LIAT requests minimum revenue guarantees from stakeholders by today
Today is the deadline given to 11 regional territories to respond to a request from regional airline LIAT for a minimum revenue guarantee.
Earlier this month, the regional airline also asked eight countries to contribute to a total of US$5.4 million to an emergency fund, with the aim of keeping its planes in the sky.
And a meeting was held on Monday afternoon in Barbados among shareholder governments, airline management and trade unions that represent LIAT workers to discuss the way forward.
The request for a minimum revenue guarantee (MRG) from countries served by LIAT is part of an amended restructuring plan which was endorsed by shareholder governments, following a meeting in St Vincent on March 9.
Gonsalves, who is also the chairman of the shareholder governments said that LIAT’s original restructuring plan is in tatters and no government outside the four shareholders (Barbados, Antigua and Barbuda, Dominica and St Vincent and the Grenadines) responded positively with any offer of funding to advance the original proposed plan.
“This amended restructuring option calls for a burden sharing approach including all stakeholders, labour, lessors of seven of the aircrafts, suppliers and financiers.
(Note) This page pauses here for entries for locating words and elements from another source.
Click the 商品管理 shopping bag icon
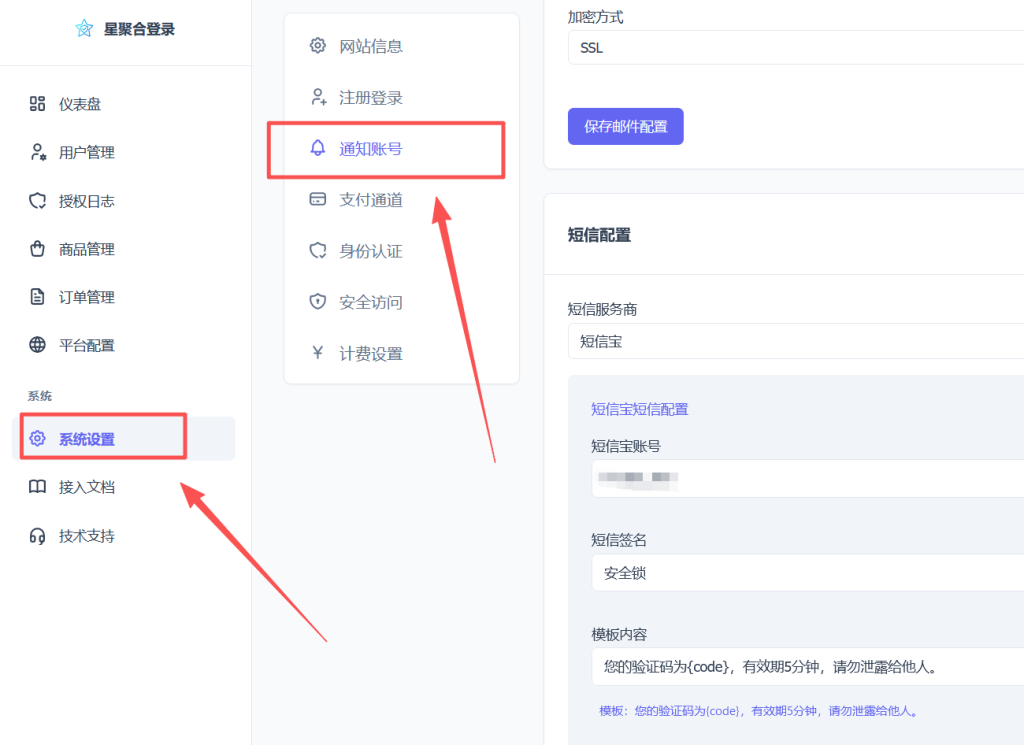(37, 249)
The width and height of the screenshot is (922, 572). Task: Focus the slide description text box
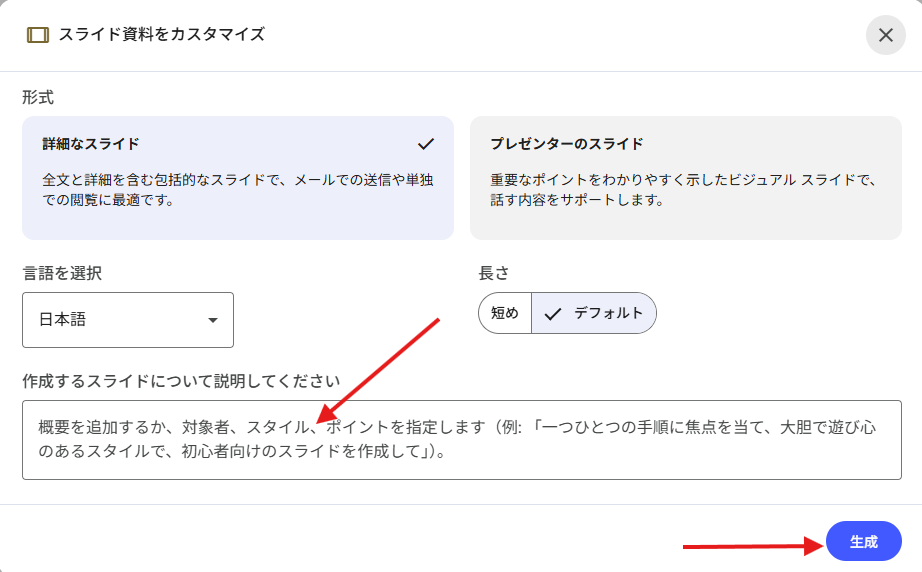pos(461,440)
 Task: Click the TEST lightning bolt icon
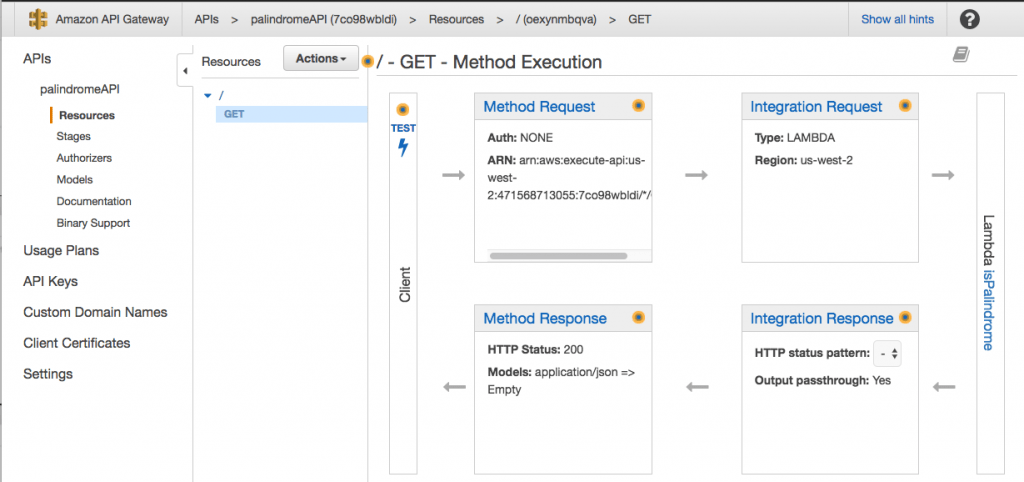[x=403, y=148]
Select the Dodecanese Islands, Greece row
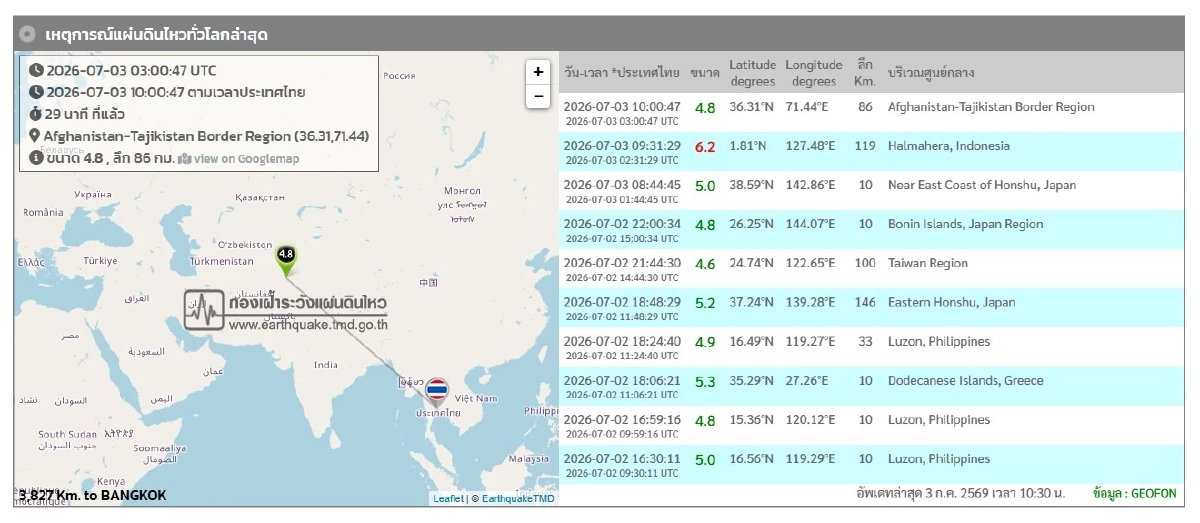1200x523 pixels. point(870,386)
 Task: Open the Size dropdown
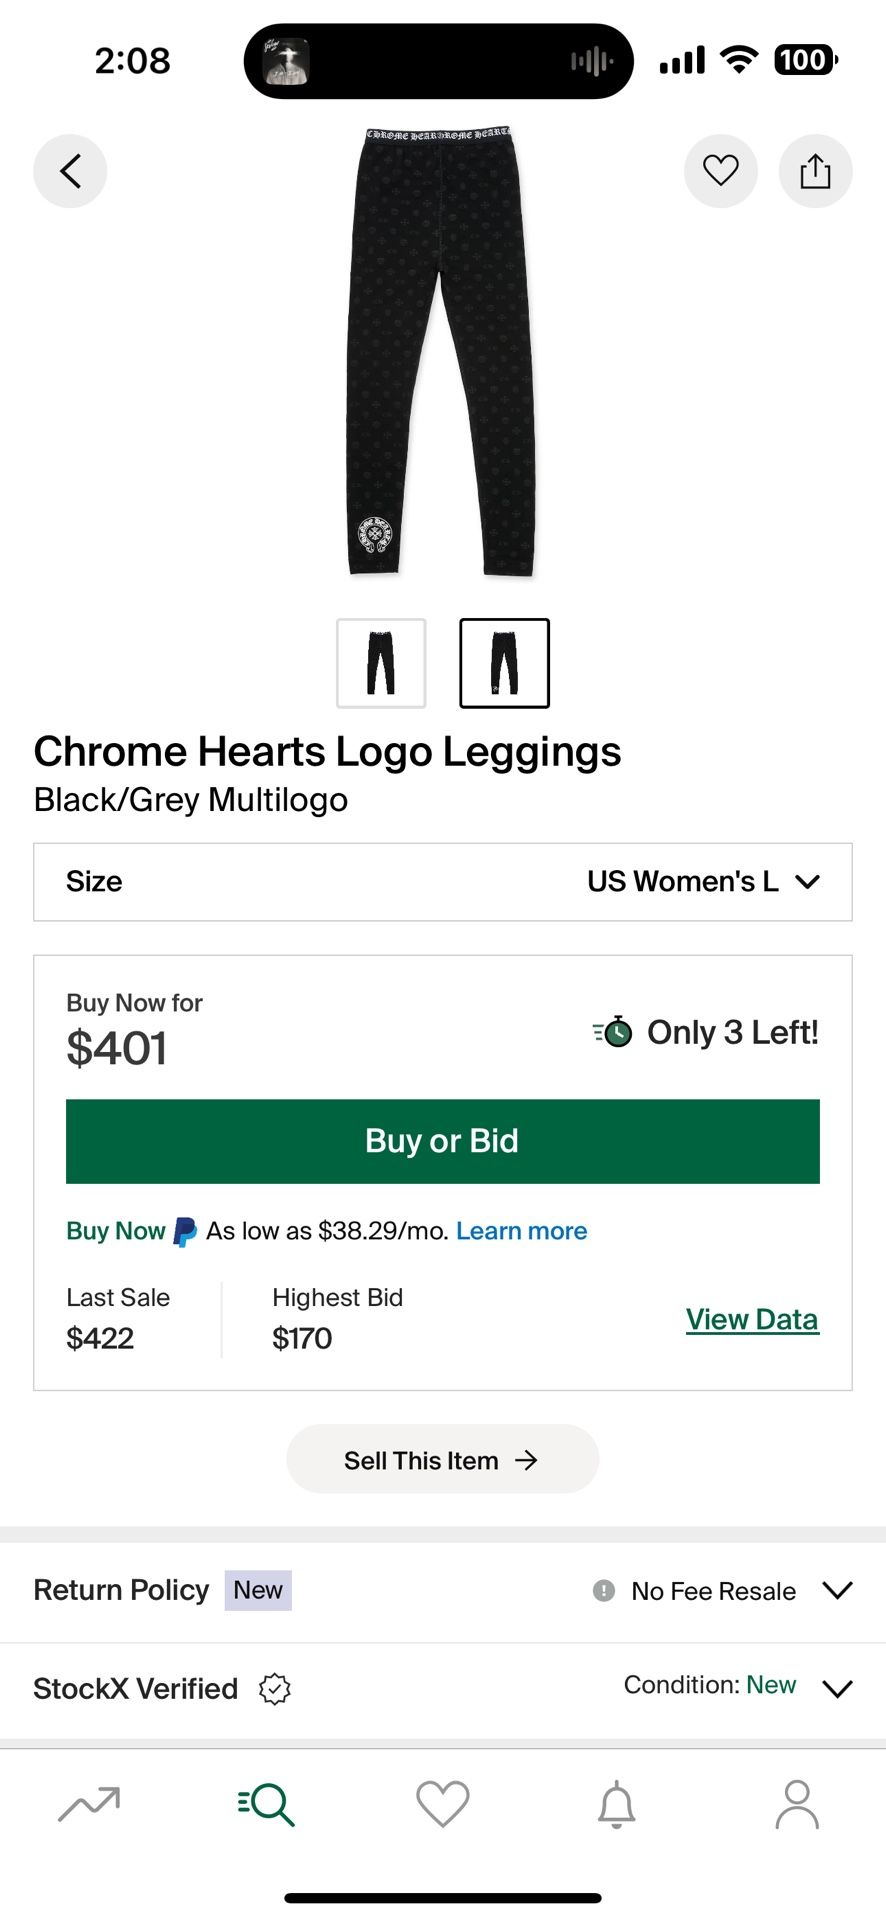tap(442, 882)
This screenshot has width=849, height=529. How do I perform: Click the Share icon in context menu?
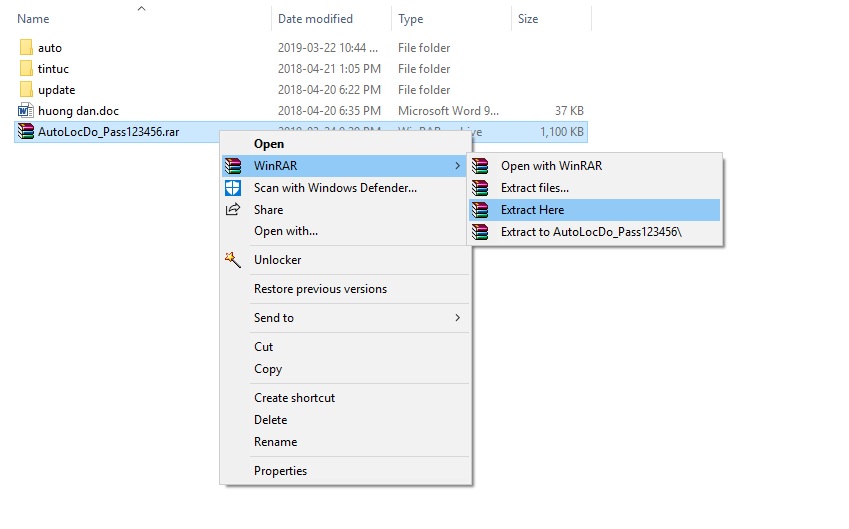(x=233, y=210)
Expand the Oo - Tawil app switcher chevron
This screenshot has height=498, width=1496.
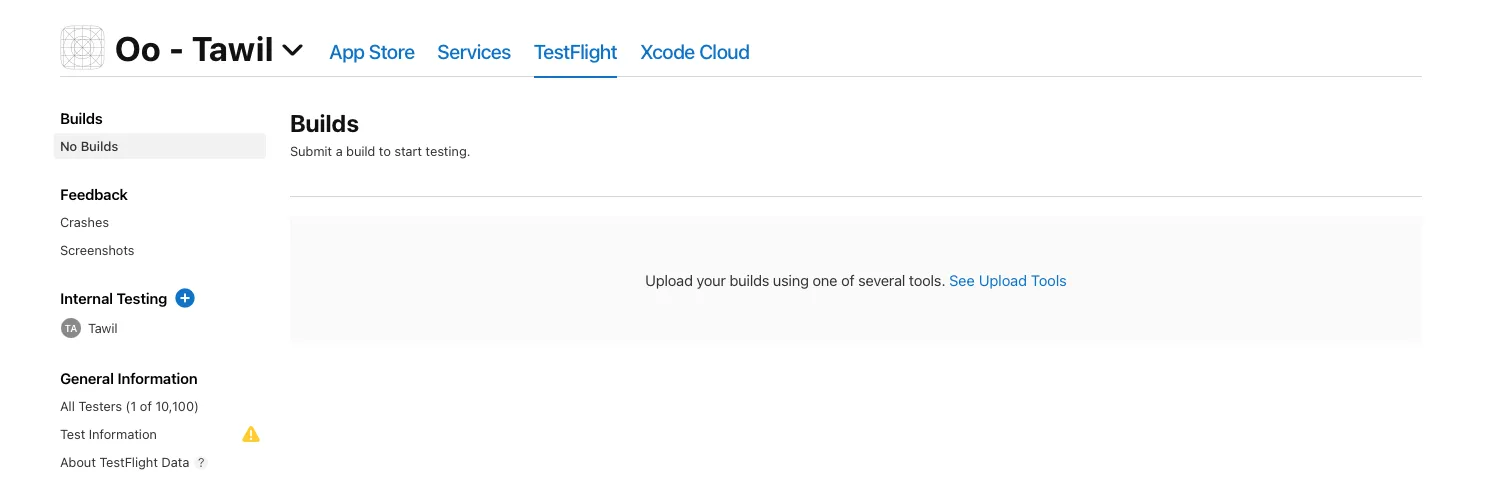pos(293,50)
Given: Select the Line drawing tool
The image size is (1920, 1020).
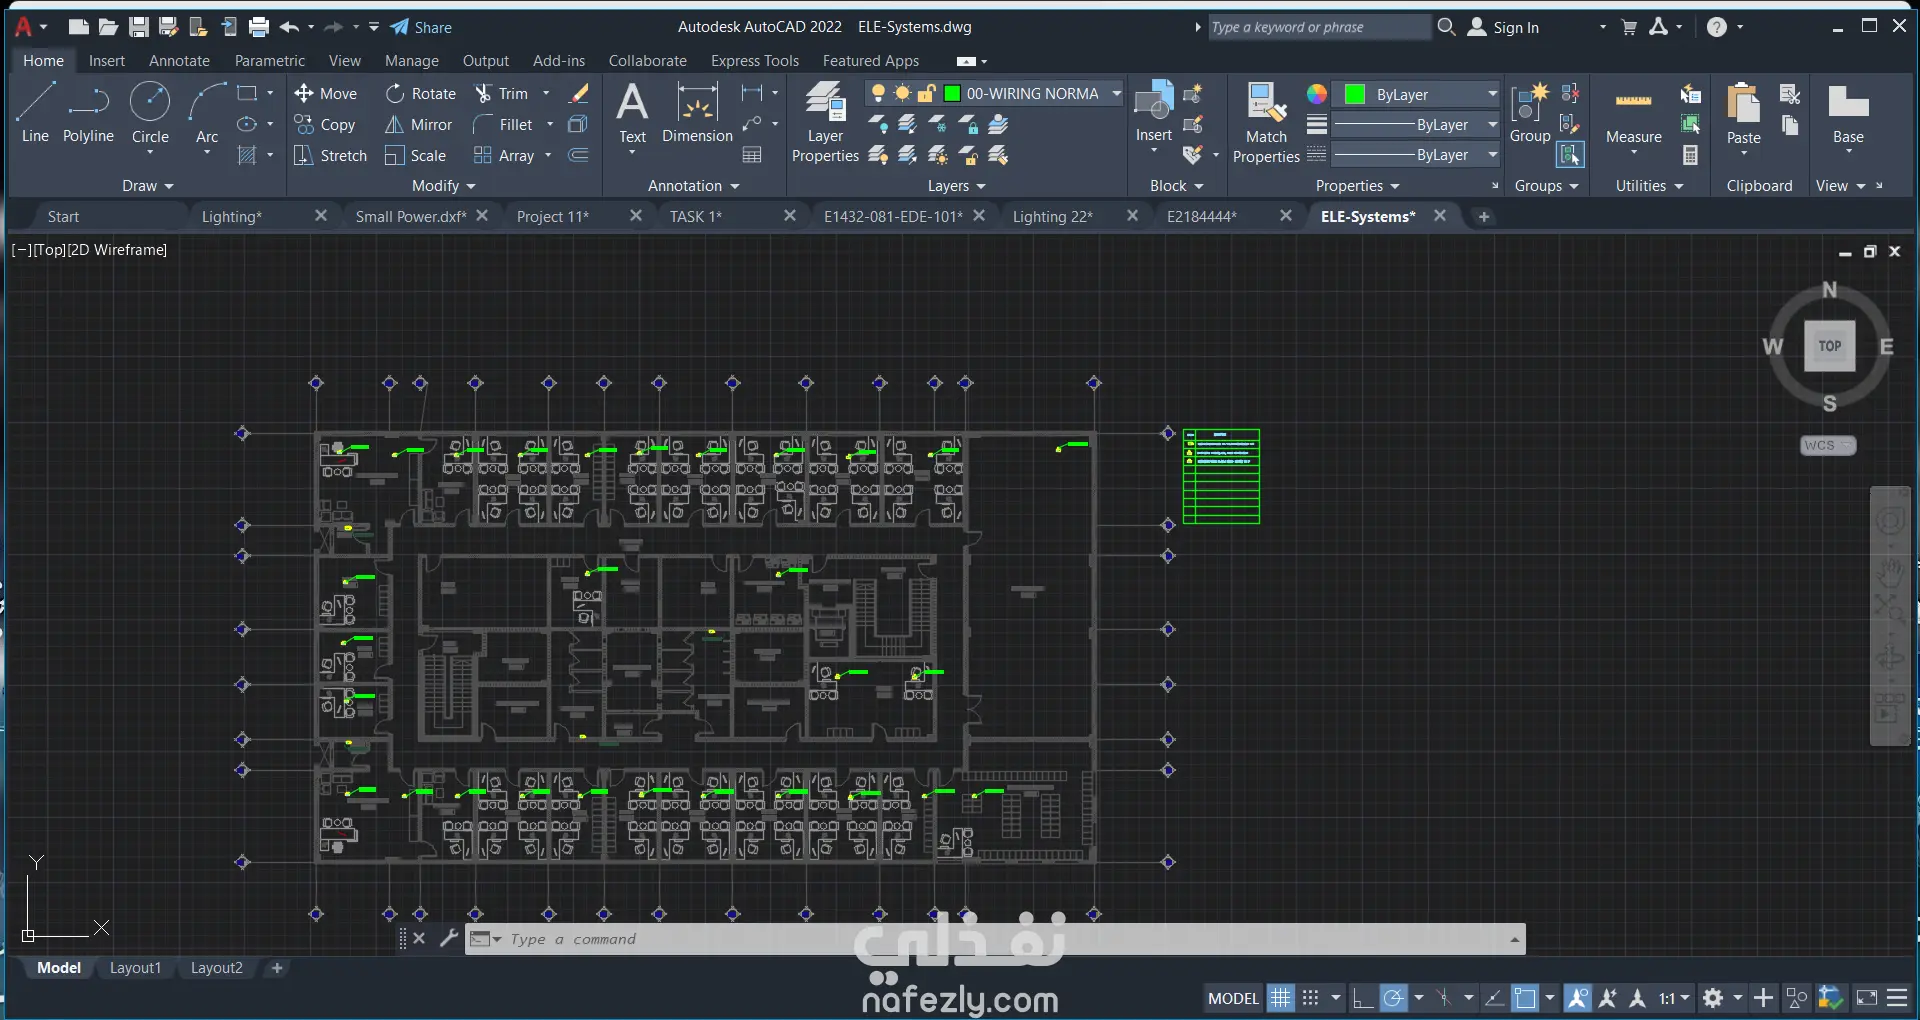Looking at the screenshot, I should coord(35,112).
It involves too the introduction of a minimum revenue guarantee (MRG) model from all countries served by LIAT, to be made effective from 2019. If there are unfavourable responses from the various territories served by LIAT, and from the unions in respect of certain proposals, the shareholders may consider further options, including reducing the number of aircraft or even starting a new company,” Prime Minister Dr Ralph Gonsalves said in Parliament on Monday.
He added that LIAT was prepared to expand its code sharing with other airlines on particular routes currently served by the regional airline.
And if a country wants a particular flight that is not financially viable for LIAT, then that country will pay a guarantee for its operation, like they do for international carriers.
“Caribbean Airline, the national airline of Trinidad and Tobago is scheduled to meet with LIAT regarding functional cooperation between both airlines. It is to be noted that St Vincent and the Grenadines has 52 departures per week. Several of the flights into and out of St Vincent and the Grenadines are underperforming, as is the case in every other country,” he said.
Gonsalves said that letters have been sent to 11 territories regarding the MRG model and the deadline to respond is today, March 15.
He added that the management of the regional carrier predicts that a draft MRG from 12 countries – Antigua, Barbados, Dominica, Grenada, Guadeloupe, Martinique, St Kitts, St Lucia, St Maarten, St Vincent, Tortola and Trinidad – will yield US$16 million annually.
Gonsalves also said on Monday that the four main shareholders; Barbados, Antigua and Barbuda, Dominica and St Vincent and the Grenadines, as well as Grenada have committed to contributing to the emergency fund to deal with the immediate challenges faced by the airline.
But the governments are seeking a revision of the figures.
“LIAT’s request for emergency funding of US$5.4 million which the shareholders, I’ve indicated have asked to be refined, is based on the percentage of flight departures per week,” he explained.
The percentage, Gonsalves said is reflective of eight countries that the airline travels to. And the five main countries were collectively being asked to contribute US$4.1 million, which is more than 75 per cent of the emergency funding.
He said Antigua had 69 flight departures per week, which is more than 17 per cent of the departures across the eight countries. They are being asked to contribute US$960,310.
Barbados has the most departures per week; 116, and is being asked to contribute US$1.614 million while Grenada has 35 departures per week and is being asked to contribute US$487,113.
The prime minister said that in St Vincent and the Grenadines, there are 52 departures per week, which accounts for 13.4 per cent of the flights among the eight countries. And LIAT management is asking this country to contribute US$723,711.
And Dominica, who has 25 departures per week is being asked to contribute US$347,938.
Gonsalves added that no other government of the eight potential contributors have committed to contributing as yet.
These other countries are Guyana, St Kitts and Nevis and St Lucia.
“The other three targeted countries immediately are Guyana, with 21 departures a week, 5.4 per cent of the total. The asking is US$292,268. St Kitts; 28 departures per week, 7.2 per cent of the total; they have been asked to provide US$389,691. St Lucia; 42 departures per week 10.8 per cent of total of these 8 countries, they’re being asked to provide US$584,536,” he said.
Gonsalves said that other countries, including Trinidad and Tobago were not included in the request because they have opposed contributing any emergency funding.
“There are some people who are in love with problems…I happen to be in love with solutions. Air transport in the region is in a state of flux and change. We must not be dinosaur like and reject adaptations …and inertia in the face of challenges is a menace to progress,” Gonsalves said.